The self-healing material was achieved by modifying an oil with lightweight hollow particles in the form of tiny graphene capsules, measuring just tens of microns in size. These capsules form a network in the oil, preventing the oil film from shrinking or dripping. However, they still allow oils to flow when a scratch breaks the network, thereby healing the damaged area. In a proof of concept demo, the researchers showed that the material is able to heal repeatedly. Even after being scratched in the exact spot for nearly 200 times in a row, it was still able to return to its former un-visibly damaged state within seconds.

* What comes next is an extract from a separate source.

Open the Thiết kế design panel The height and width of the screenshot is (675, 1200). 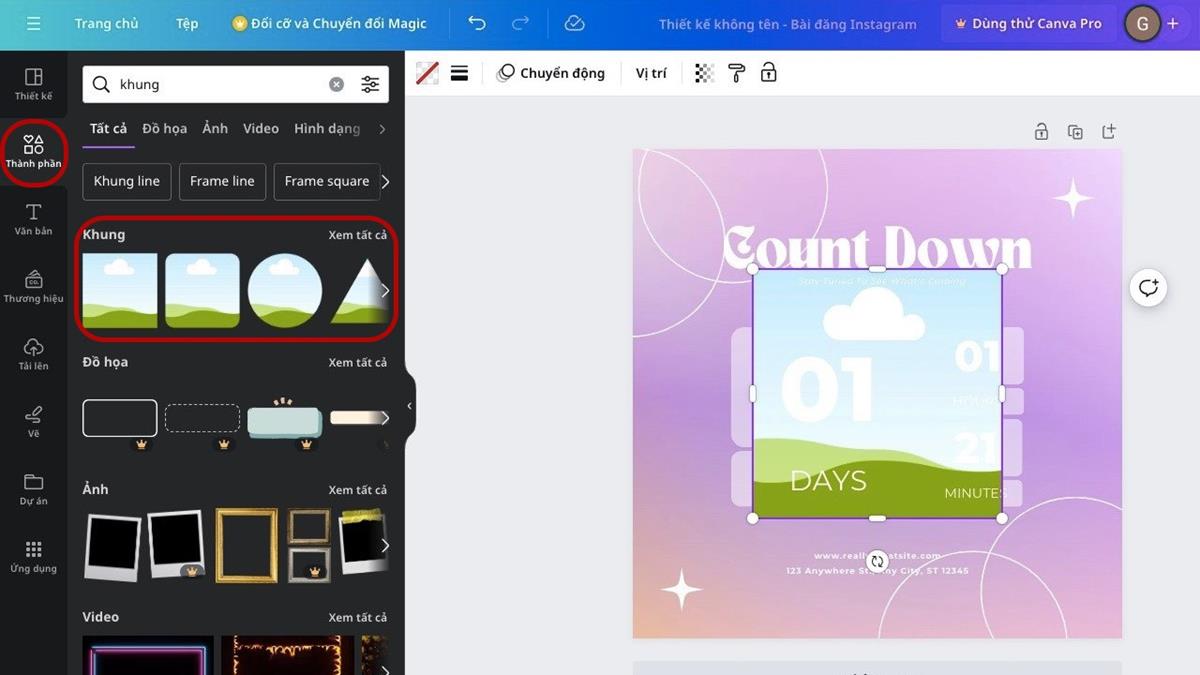click(x=33, y=84)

But while Huang describes this as a “very interesting lab discovery,” he warns against premtaure enthusiasm. That’s because it’s so far only been demonstrated on small-sized samples, such as metal plates or on wires. Provided that there is no problem when scaling it up, though, one possible real-world application could include emergency underwater repair of coatings on metal structures - since the modified oil can be brushed directly onto metal underwater. It might also be useful as a temporary anti-corrosion solution for metals which are going to be placed into highly corrosive environments.

“We are interested in [the] anti-fouling properties of such coatings,” Huang said, describing possible next steps. “We also wish to broaden the scope of suitable lightweight particles or to find ways to mass produce such graphene capsules. This is such an intriguing, yet seemingly simple system [that] we wish to gain much better understanding of why it works so well.”